A set of collages made from mainly contemporary sources, which recount episodes in modernist architecture in the twentieth century. This is a story of a fragile and occasionally noble dream, in the context of a history going violently wrong. These images are supplemented by short parallel prose meditations. Wild’s images have a wonderful rightness of form. But they are far from idealized: politically charged, they have a disconcerting sense of erotics and low humour.

availabilityout of print
published1998.04.30
extent112 pp
dimensions276 × 210 mm
illustrations126 colour pictures
bindingsewn & flapped paperback
ISBN0-907259-10-3
ISBN13978-0-907259-10-7
price£18.00
Cover of Fragments of utopia

While David Wild has made his mark as an architect and builder, teacher and writer, we have had to wait a long time for this, his first book. As we might expect from Wild, however, the book is much more than mere words and pictures. Delve deeper and it reveals something of a personal manifesto by this lifelong agent provocateur, with both the beautiful collages and their accompanying texts assembled with perfection and wit.
Architecture Today, no. 89, 1998

With his extraordinary self-build house in north London, David Wild demonstrated his deep understanding of the Modern Movement. Sophisticated in its planning and knowing in its details, it stands among the best British buildings of its time.

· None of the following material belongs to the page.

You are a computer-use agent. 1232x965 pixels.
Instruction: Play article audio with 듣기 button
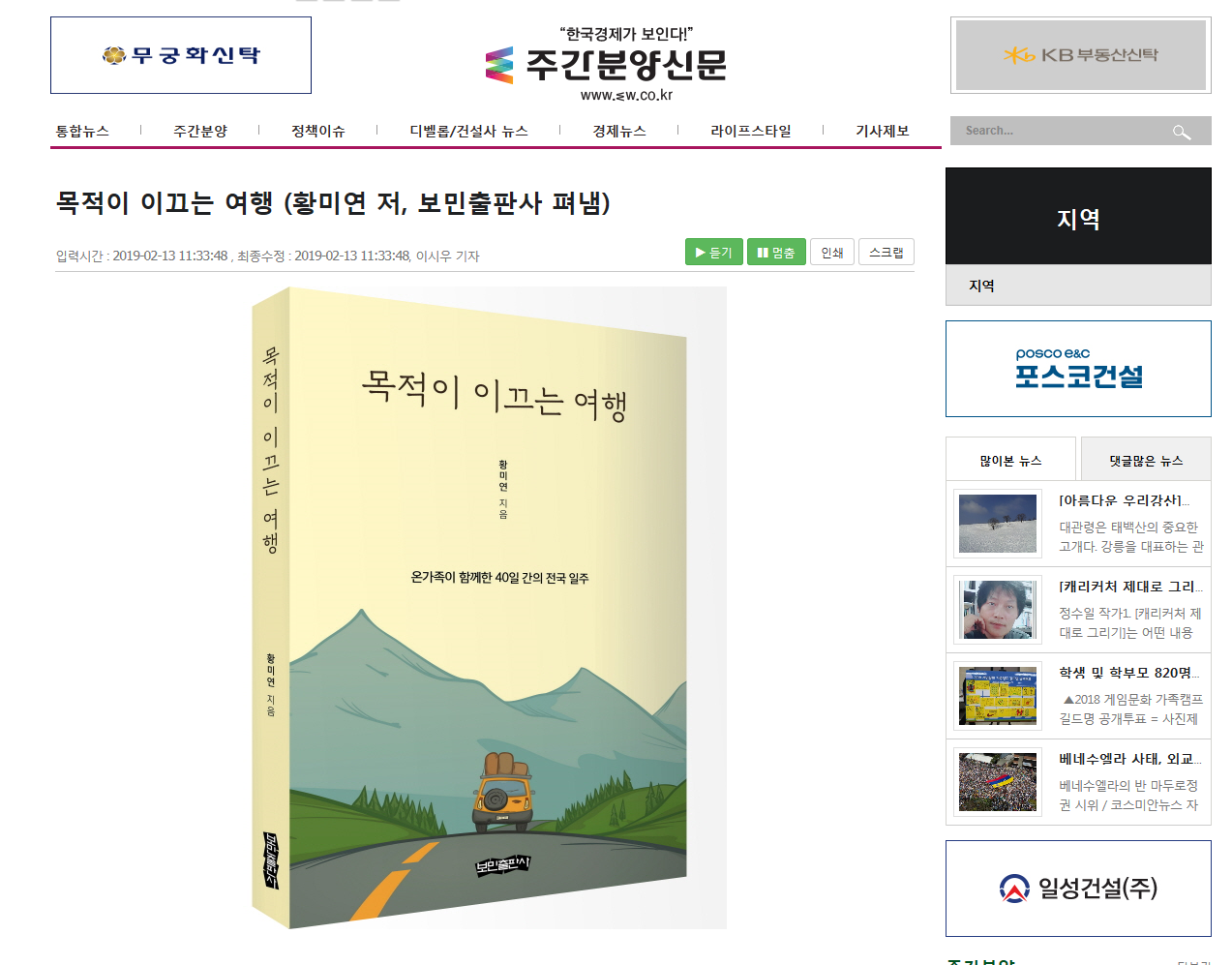click(x=714, y=252)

Now Wild has produced an exemplary work in another medium: a book of collages accompanied by short essays. He discovered and fell in love with the Modern Movement in the 1960s when it was still credible in its own terms, eagerly exploring its monuments and consuming its propaganda. He has since spent half a lifetime ruminating on the brave scale of its aspirations, regretting the collapse of so many of its promises, and coming to a painful understanding of the gap between architects’ visions and political reality. The love is still there, even if the contradictions remain digestible only with a heavy dose of irony.

Fragments of utopia is a moving, amusing, and sometimes savagely ironic sideways look at the Modern Movement, skilfully composed and beautifully produced. The collages nicely complement the short texts, cheeky in their juxtaposition of people and places, and with apt use of postage stamps as temporal icons.